Records about locating elements on screens:
┌──
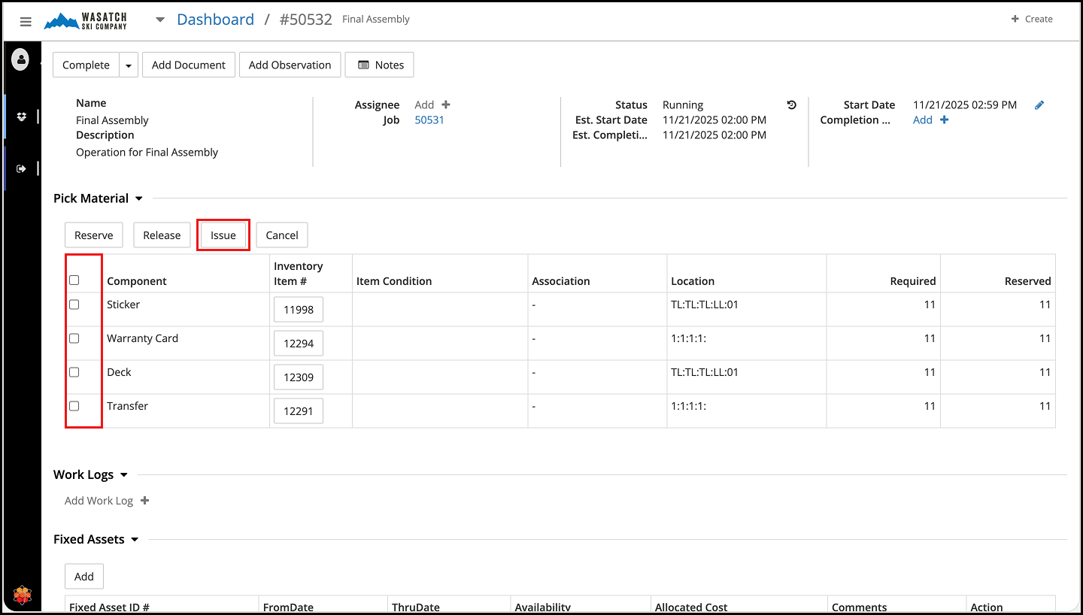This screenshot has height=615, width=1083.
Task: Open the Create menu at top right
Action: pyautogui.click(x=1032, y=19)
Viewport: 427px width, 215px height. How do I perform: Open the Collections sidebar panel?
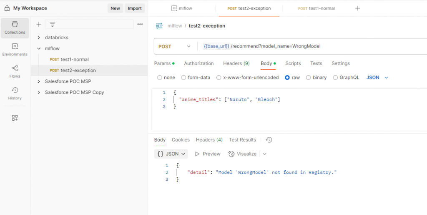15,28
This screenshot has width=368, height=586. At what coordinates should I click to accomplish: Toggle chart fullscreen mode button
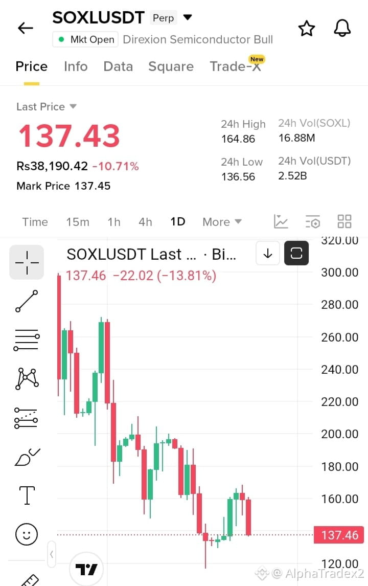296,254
└──
┌──
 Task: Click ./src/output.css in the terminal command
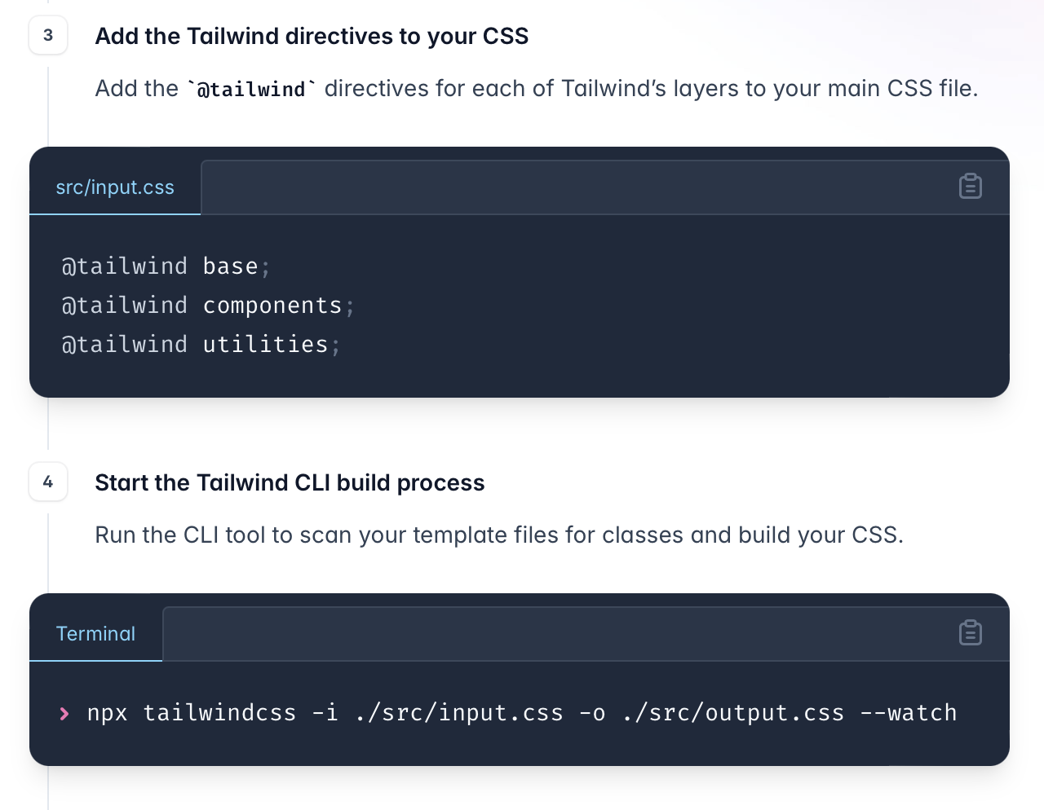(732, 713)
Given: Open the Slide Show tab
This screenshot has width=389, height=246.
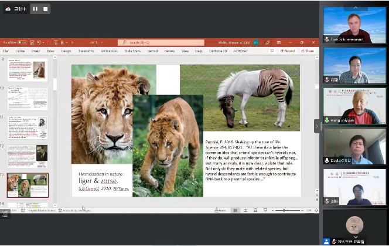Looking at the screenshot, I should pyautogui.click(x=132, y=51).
└──
-- EXERCISE TASK --
Copy the records word for word, from the line containing "Task: Click ./src/output.css" through the line containing "Looking at the", including both of those lines. Leave the pictures out of your answer.

-- EXERCISE ANSWER --
 Task: Click ./src/output.css in the terminal command
(732, 713)
Given: Open the Slide Show tab
This screenshot has width=389, height=246.
Looking at the screenshot, I should pyautogui.click(x=132, y=51).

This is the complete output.